Complementing this, research conducted by Harvard University delves into the cognitive consequences of multitasking with digital devices. The study reveals that juggling multiple digital platforms simultaneously does not just scatter our attention but actively impairs cognitive performance.

 

This multitasking leads to a decrease in the quality of focus and memory retention, corroborating my feelings of mental clutter and heightened stress during digitally divided moments.

 

So, this year, as I pack my luggage, I’m bringing not only wrapped presents but the gift of presence in the form of a digital semi-detox plan—a compromise my daughter and I have agreed upon. According to a study by RescueTime, the average person checks their phone approximately 58 times every day. Additionally, DataReportal reports that people spend nearly 2.5 hours daily on social media. When attending events, individuals spend about 40 percent of their time taking pictures, with an average of 23 pictures taken per event.
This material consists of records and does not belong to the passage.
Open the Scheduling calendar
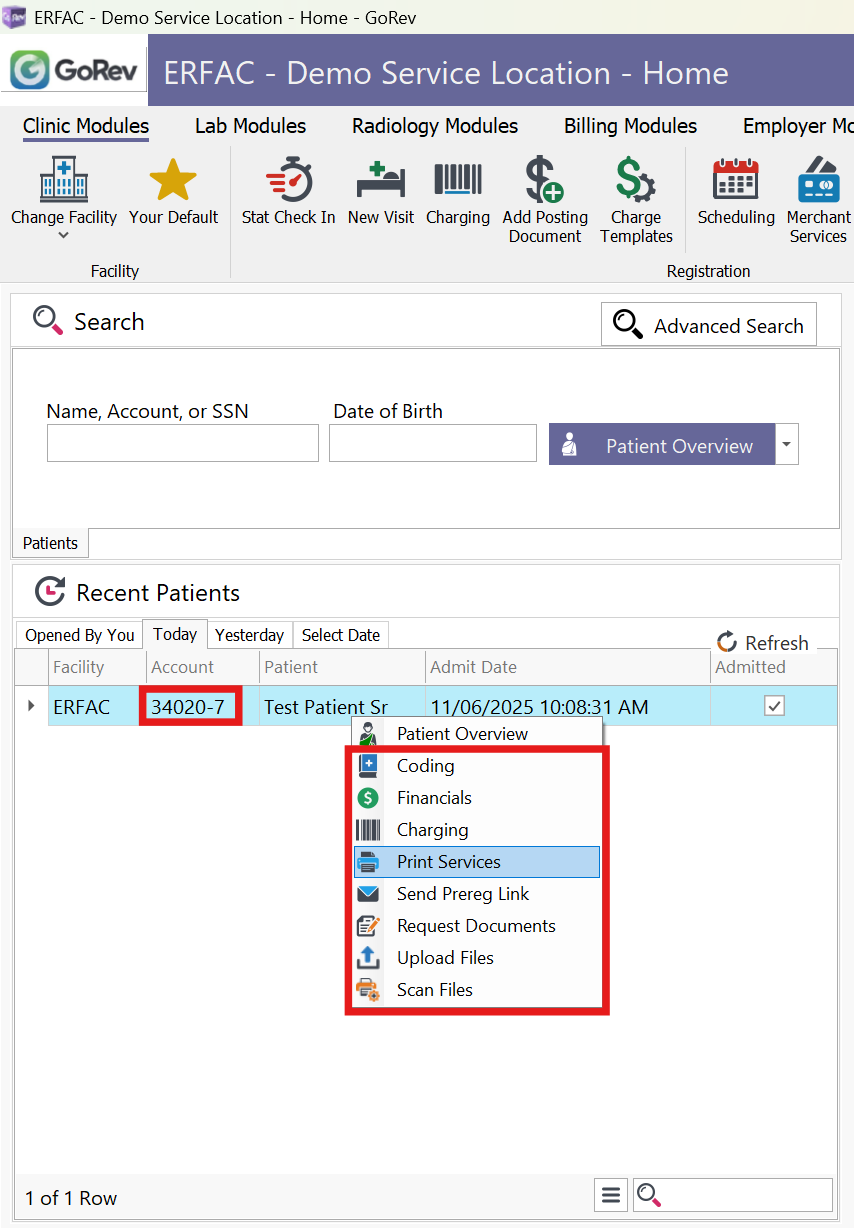 [x=736, y=182]
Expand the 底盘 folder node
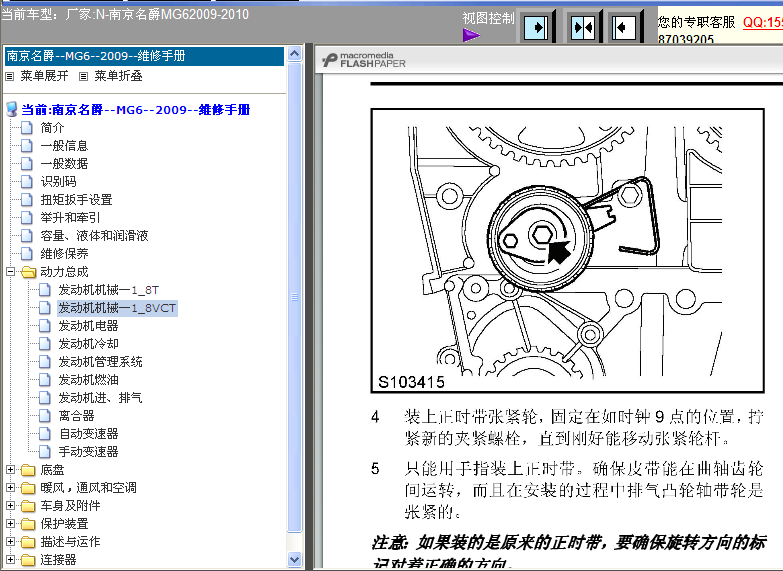The height and width of the screenshot is (571, 783). coord(11,470)
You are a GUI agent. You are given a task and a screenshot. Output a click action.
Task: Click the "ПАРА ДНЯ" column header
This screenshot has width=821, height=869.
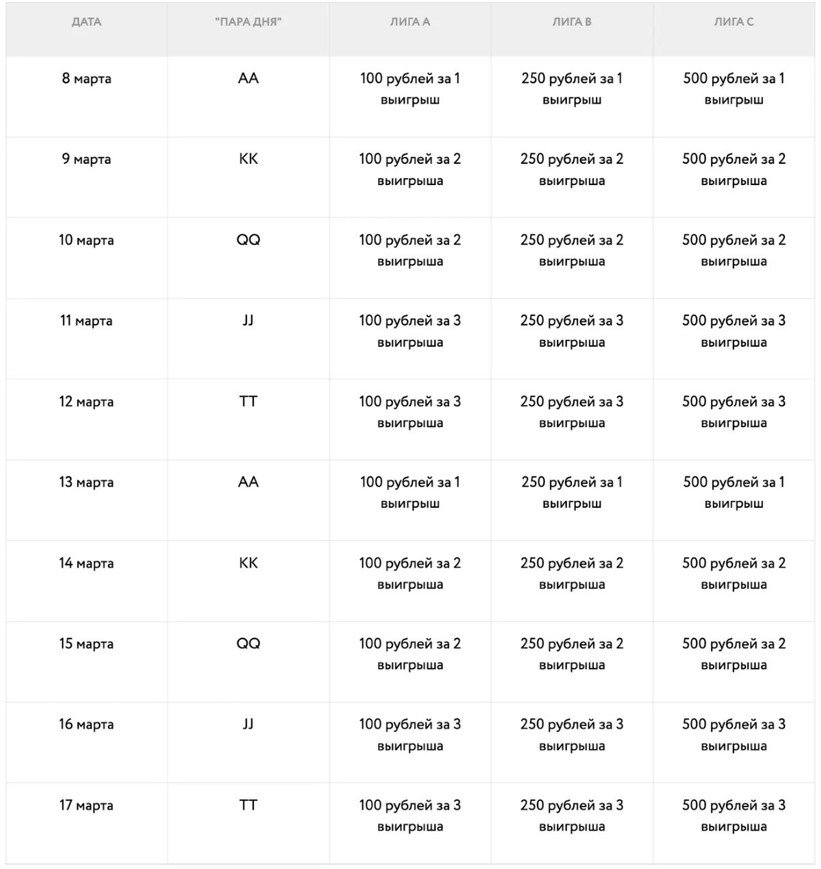[x=248, y=22]
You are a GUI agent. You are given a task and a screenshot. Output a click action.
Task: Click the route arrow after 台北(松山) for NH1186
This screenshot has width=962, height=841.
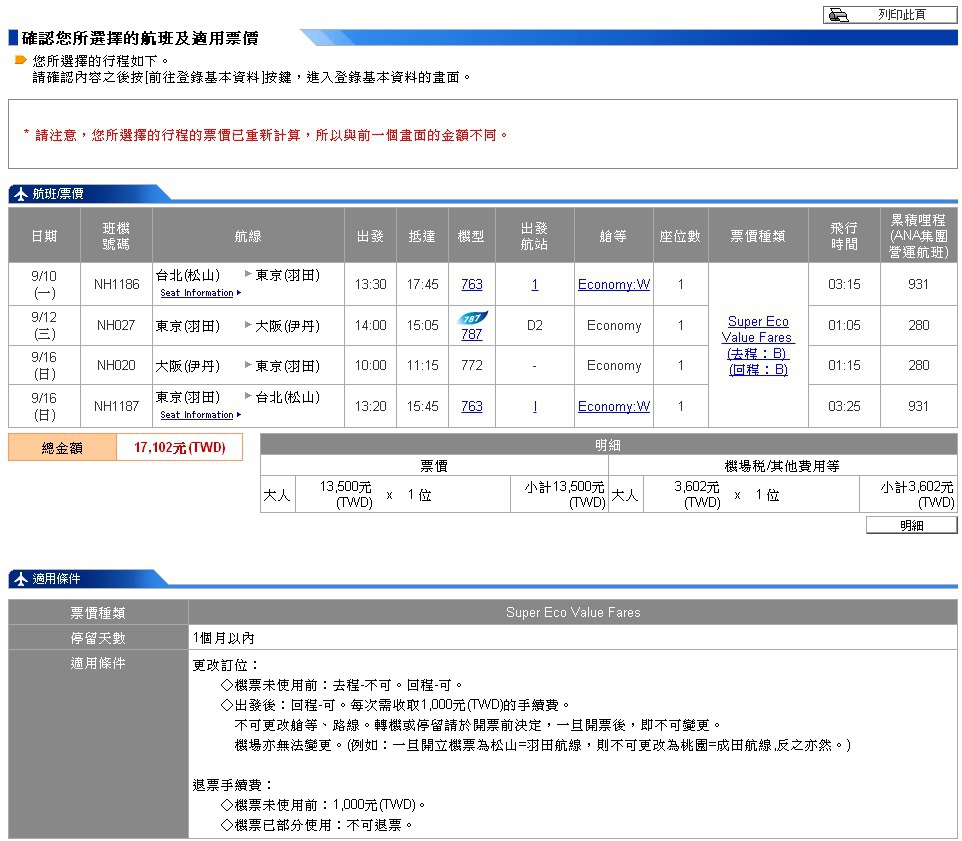(x=249, y=274)
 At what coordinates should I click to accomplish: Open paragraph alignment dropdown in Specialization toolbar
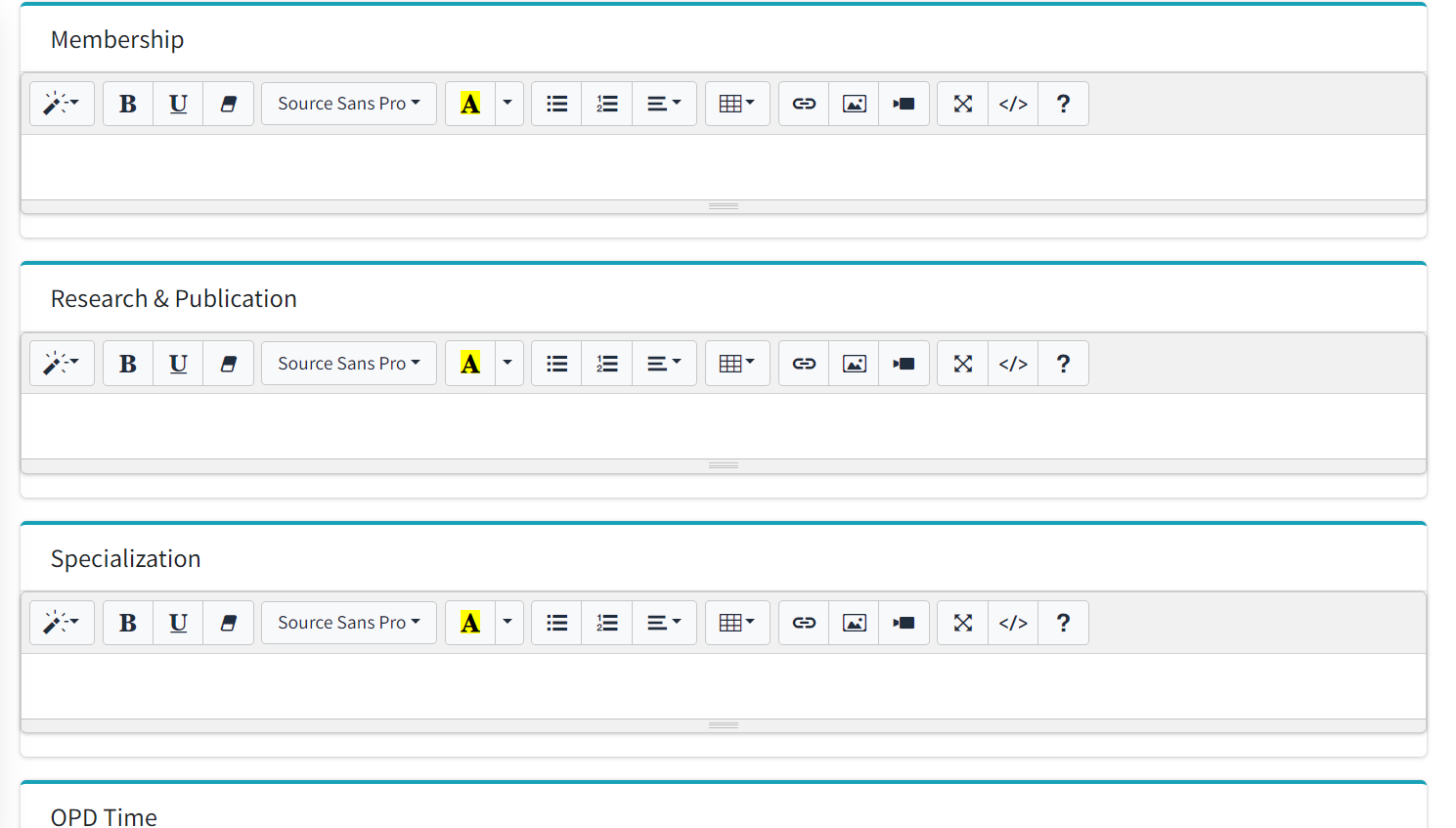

Our plan will incorporate a more balanced approach:

  • When venturing out solo, I am free to snap photos and share to my heart’s desire.
  • During joint ventures, we have a 10-picture limit per outing.
  • Kristil agrees to a single mother-daughter picture per venture, only to be shared on social media with mutual consent.
  • We’re allowed brief “check-ins” at venues like restaurants and museums, after which we put our phones away, other than for pictures that are part of our daily 10-photo quota.
  • We plan one tech-free excursion each week where neither of us checks our phones.

While our plan doesn’t require complete abstinence from media, it will challenge me to reduce my device use while asking Kristil to extend hers. Our pact is about more than just rules, it is a renewed commitment to presence.

 

As I count down the days to precious time spent with my daughter, I remind myself that genuine connection lies not in photo ops or posts, but in moments of togetherness that no lens or social media post can ever capture.